What are the scenarios in scenario planning?
Scenarios offer narratives about the future. Imagining the future counts as a uniquely human trait. Much of the time, however, we think about the future in the same way we live our lives, extrapolating one event after the other.
An overview of a scenarios
Scenario narratives are myths about the future that help people emotionally and intellectually imagine alternative futures.
A scenario set brings together multiple narratives about the future of a single domain (such as the future of work or the future of education). Scenarios should capture the state of the key uncertainties.
A scenario offers a narrative about a single alternative future.
Scenario narratives can be delivered as videos, multimedia presentations or physical experiences.
Emerging technologies, social movements, environmental realizations, political legislation and economic market pressures shape the future in ways that often challenge linear thinking, but because people don’t have the tools to explore the future more deeply, they often wait to adapt to change until it impacts them personally, which may be too late for a business or an individual to leverage the opportunities in the change, or avoid its negative impacts.
Scenario narratives don’t fit every person’s approach to planning. Some people simply want to explore. They don’t care about the outcome, just the journey. Some people care so much about the outcome that they constantly cycle through predictions, always looking for the next piece of data to solidify the case. They get paralyzed by their own analysis (this is known as analysis paralysis).
Scenarios force these extremes to common ground. Scenarios curtail analysis by creating a set of plausible futures that both expand and limit the analysis. Since a person or organization’s pre-conceived notion of the future seldom exists in its entirety in the scenarios, those who want to over-analyze find themselves on unsure ground because the assumptions they built into their extrapolation analysis crumble in many of the futures.
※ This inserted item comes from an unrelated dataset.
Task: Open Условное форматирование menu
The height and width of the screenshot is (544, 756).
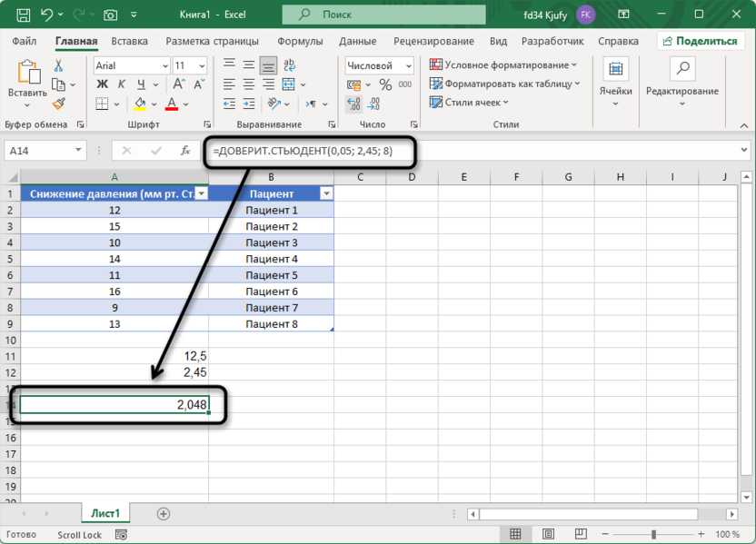Action: tap(503, 65)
Scenario: An Overloaded Term
Many other processes and disciplines also use constructs called “scenarios.” Serious Insights suggests that “scenarios” resulting from the scenario planning process be thought of as “scenarios” with a “Big S.” This implies the scenarios offer strategic value. Scenarios, such as those used in application development, should be referred to as scenarios with a small “s” as they offer tactical guidance. Regardless of the terms, those who employ more than one type of scenario must find ways to separate the concepts to avoid confusion.
For those who seek to wander, the scenarios certainly create an ample imaginative playground, but the process requires action. The point of scenario planning is to make decisions under uncertainty, not to simply define alternatives. Wanderers need to return to a strategic problem that needs to be solved and use the scenarios as input to a solution. Ideally, scenario-driven strategic dialog offers new alternatives and contingencies that organizations might miss in a strictly linear extrapolation analysis. Scenarios often lead to better-informed decisions and at best, to better decisions.
Scenario narratives and multiple futures
Scenario narratives offer multiple plausible futures that help individuals and organizations explore a range of futures, each with its own set of internal logic. Scenario planners write deep stories about the future that force leaders to confront their own assumptions and to start thinking about the alternative path for navigating the future. In some futures, seemingly ridiculous contingencies often offer a viable solution, and in others, ideas held with firm conviction falter under the changing circumstances outlined in the narrative.
Scenarios receive a name that describes their core characteristic, a first-person or third-person narrative that includes the state of the principal uncertainties associated with the domain area.
Beyond the narratives, scenarios usually end up as a set of presentation slides that offer high-level overviews that include their name, a single paragraph description, a table of uncertainty values for that future and a list of current events that can be thought of as “evidence” that the narrative remains plausible as the future unfolds.
The narrative power of stories ultimately provides the scenarios with their power. These myths about the future bring evocative language, characters, and situations that help people imagine the future and connect with the underlying logic of that future. Scenarios deliver an alternative structure of facts and relationships, a divergent self-contained truth.
All scenarios will happen, and none of them will happen. The actual future will be some amalgam of characteristics first viewed through the scenarios. The scenarios instill their narratives is a way that people can use them as a lens for watching the future unfold—rather than pre-constructing a future based on a single set of assumptions and extrapolations, scenarios offer a probability cloud. It is harder for those who imagine many possibilities to find themselves surprised—and it proves easier for them to adapt to the future; that is when they abandon any future they think should be.
Scenarios do not predict the future but act as doors into the future. As the future unfolds, those doors exist increasingly in the past. Scenario narratives only deliver value as long as they remain far enough ahead of circumstances to suggest alternative perspectives. Eventually, the narratives will require new engagement and new grabbling with the emergent uncertainties that will influence the next ten or twenty years.
Scenarios as Complement to Strategic Planning
Scenarios are part of a strategic planning toolkit. They are not intended to compete with other techniques but to complement them. For organizations that conduct strengths, weaknesses, opportunities, and threat analysis (SWOT), scenarios offer a way to test assumptions in the SWOT more vigorously. A strength in one future may prove a liability in another, and some opportunities may only arise under a particular set of circumstances.